5 tahun lalu di Purworejo
"Mbak Mirna, saya titip Keisha ya. Maaf kalau kami jadi tambah merepotkan, tapi Bapak benar-benar harus ikut saya ke Yogyakarta. Mbak Mirna tenang saja, kami tetap akan balik ke Purworejo 1 bulan sekali," kata Ibu kepada Mbak Mirna.
"Iya, Mbak Mirna tahu sendiri, saya susah mencari pekerjaan di sini sejak saya kehilangan sebelah kaki saya. Kalau saya juga bekerja, kami bisa ikut urun bayar kontrakannya Mbak Mirna, jadi nggak cuma numpang seperti sekarang," lanjut Bapak.

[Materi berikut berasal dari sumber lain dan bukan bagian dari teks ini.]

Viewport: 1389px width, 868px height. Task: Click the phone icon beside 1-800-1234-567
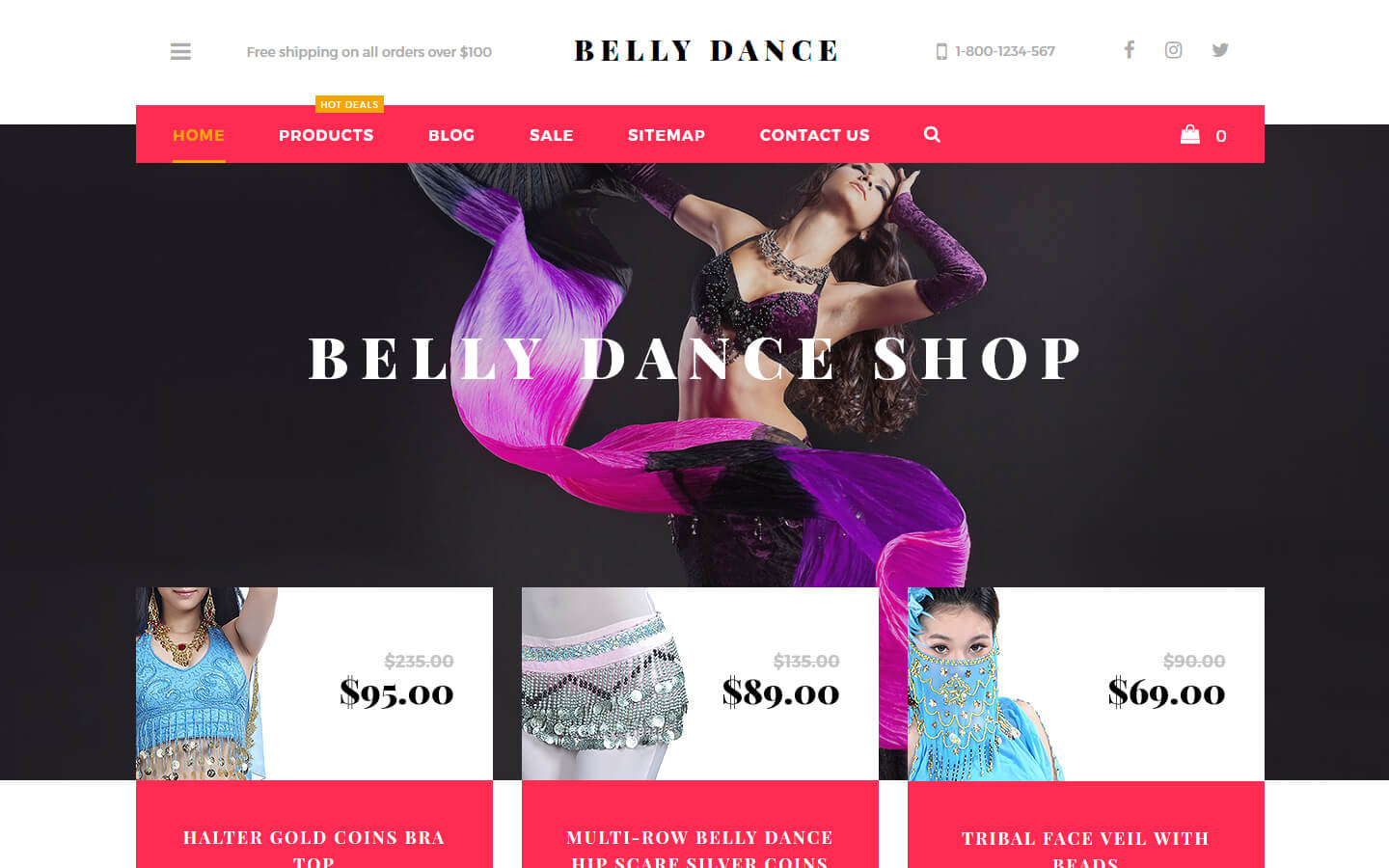[941, 51]
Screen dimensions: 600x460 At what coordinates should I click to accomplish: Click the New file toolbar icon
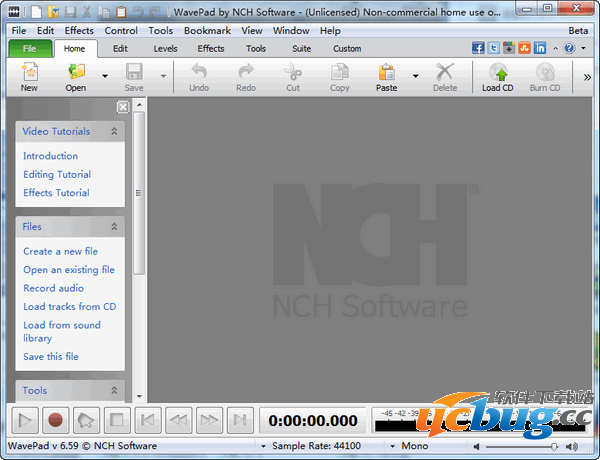[x=29, y=74]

"Aduuuuh.. apanya ta yang merepotkan? Selama ini, saya ikhlas membantu Bapak sama Ibu. Saya seneng loh, Bapak, Ibu, sama Keisha tinggal di kontrakan saya. Kan saya jadi nggak kesepian," kata Mbak Mirna dengan gaya bicaranya yang khas, penuh keramahan dan kemayu.
"Kami sebenarnya merasa nggak enak karena sering merepotkan Mbak Mirna. Sudah numpang di kontrakannya Mbak Mirna, sekarang malah mau nitipin anak," kata Bapak.
"Halah! Bapak ini ngomong apa ta? Yang namanya manusia itu kan memang harus selalu saling membantu."
"Sekali lagi terima kasih ya, Mbak. Kalau ada apa-apa dengan Keisha, Mbak Mirna bisa langsung menghubungi saya atau Bapak."
"Iya, Bu. Siap! Saya pasti akan jaga Keisha dengan baik. Kalau Keisha nakal, boleh saya jewer nggak?" Mbak Mirna mengerling nakal ke arahku.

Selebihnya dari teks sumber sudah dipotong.